CONSIGNES:
A - Reproduisez à l'identique le passage du texte sur l'intégrale d'Hergé qui va de « - 464 pages » jusqu'à « feuilleton chaque semaine. ».
B - D'après le texte sur l'intégrale d'Hergé, quelles années couvre le volume 11 ?

TEXTE EXTRAIT:
=====

J’ai reçu tout plein de livres de chez Eyrolles dont je vais vous parler ces deux prochains vendredis.
Mais là, coup de cœur, je me suis offert samedi un livre absolument incroyable: Hergé, le feuilleton intégral.
- 464 pages - 24.3 x 30.1 cm
- Couleur - Relié
- ISBN : 9782203098244
- EAN : 9782203098244
Il s’agit du premier tome d’une intégrale d’Hergé absolument géniale, qui sera composée au final de 12 volumes.
Étonnamment, on commence par le volume 11, qui couvre les années 1950 à 1958, mais, et c’est là que ce très beau volume de 464 pages est génial, il ne se contente pas de reprendre l’un après l’autre les volumes de cette époque, et les mettant ensemble, non, il reprend les planches directement issues des journaux de Tintin, qui faisaient au départ paraître les aventures du jeune reporter sous forme de feuilleton chaque semaine.
Parce que oui, Tintin paraissait en tant que feuilleton, et il semble qu’au départ, il n’était pas question du tout d’en faire des albums.
Lisez plutôt ce qu’en dit Casterman:
Au départ, Tintin c’était un feuilleton. Les albums ne sont venus que plus tard et n’avaient pas du tout été prévus, racontait Hergé. C’est de cette version originale des Aventures de Tintin, mais aussi de Quick et Flupke et de Jo et Zette, que propose la présente collection. On y découvrira pour la première fois l’intégralité des bandes dessinées d’Hergé telles qu’elles furent publiées dans Le Petit Vingtième, Cœurs Vaillants, Le Soir et le journal Tintin, ainsi que toutes les créations graphiques qui s’y rapportaient (couvertures, bandeaux-titres, illustrations...)

=====

DONNÉES:
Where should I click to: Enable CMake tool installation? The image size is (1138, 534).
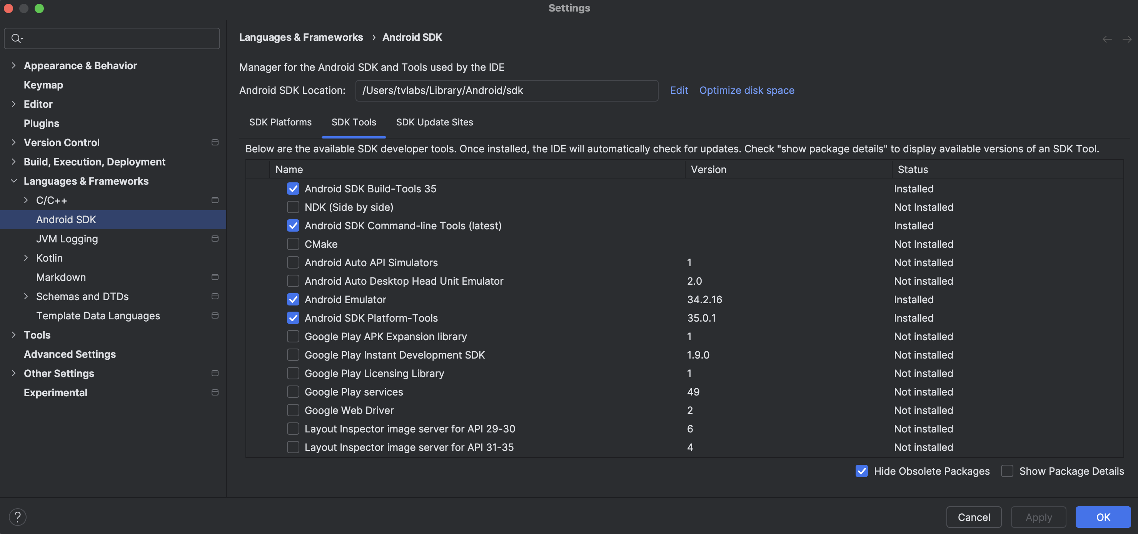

=====

RÉPONSES ATTENDUES:
A -
- 464 pages - 24.3 x 30.1 cm
- Couleur - Relié
- ISBN : 9782203098244
- EAN : 9782203098244
Il s’agit du premier tome d’une intégrale d’Hergé absolument géniale, qui sera composée au final de 12 volumes.
Étonnamment, on commence par le volume 11, qui couvre les années 1950 à 1958, mais, et c’est là que ce très beau volume de 464 pages est génial, il ne se contente pas de reprendre l’un après l’autre les volumes de cette époque, et les mettant ensemble, non, il reprend les planches directement issues des journaux de Tintin, qui faisaient au départ paraître les aventures du jeune reporter sous forme de feuilleton chaque semaine.

B - Les années 1950 à 1958.